Cromer believes having people speak about their personal lives is more powerful than the often abstract academic conversations on race and ethnic studies, and the intimate community it creates among the participants is empowering.

“The empathetic relationships we were able to create with one another were really special this year,” co-coordinator of the Race Monologues Maya Hernandez ’19 said. “I think the monologues depend a lot on group dynamics and being able to share such personal stories with one another. Feeling comfortable enough to do so was really empowering, and I think the audience really got that.”

Co-coordinator of Race Monologues Bradley Ralph ’19 said that the monologues seemed to carry less overt anger this year compared to last year’s, which he felt were more powered by the emotional upheaval of the presidential election. Ralph commended the time and effort that the presenters poured into their monologues.

“We’ve worked on these since the end of September, we’ve had workshops every week and then three rehearsals,” Ralph said. “Watching people progress from what they had at that first workshop to the piece that they gave, I was proud of the success of the event as a whole and then also proud of all of the presenters that were able to tell their story.”

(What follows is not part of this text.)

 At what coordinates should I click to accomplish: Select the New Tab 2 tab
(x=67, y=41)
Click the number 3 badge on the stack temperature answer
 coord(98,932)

Waters hopes that the presenters’ valiant work will engender a wider conversation outside of the monologues themselves.

“The presenters take on something that’s super courageous, that requires a large degree of strength and reassurance,” Waters said. “I definitely see the symposium as a starting point … I think people should find inspiration to continue those discussions.”

Cobb believes Americans have the power to make real change in how race and ethnicity impact people’s lives.

“Being inside the hegemonic power of our country is an opportunity,” Cobb said.

At the end of Cobb’s presentation on Nov. 9, the auditorium gave a standing ovation.

“I think it gets a lot of people excited about what they hear, and I hope people take that into their everyday lives and into their scholarship,” Castanes said. “It’s an opportunity for people to start thinking about their own memories, their history.”  

“We encourage people not to let the symposium be the only time they engage with these complex discussions, that there’s various other campus events you can engage with and intimate spaces within your own life,” Cromer said. “You don’t have to restrict these conversations to such formal places. Since race and ethnicity plays a role in our lives all the time, it needs to be spoken about all the time.”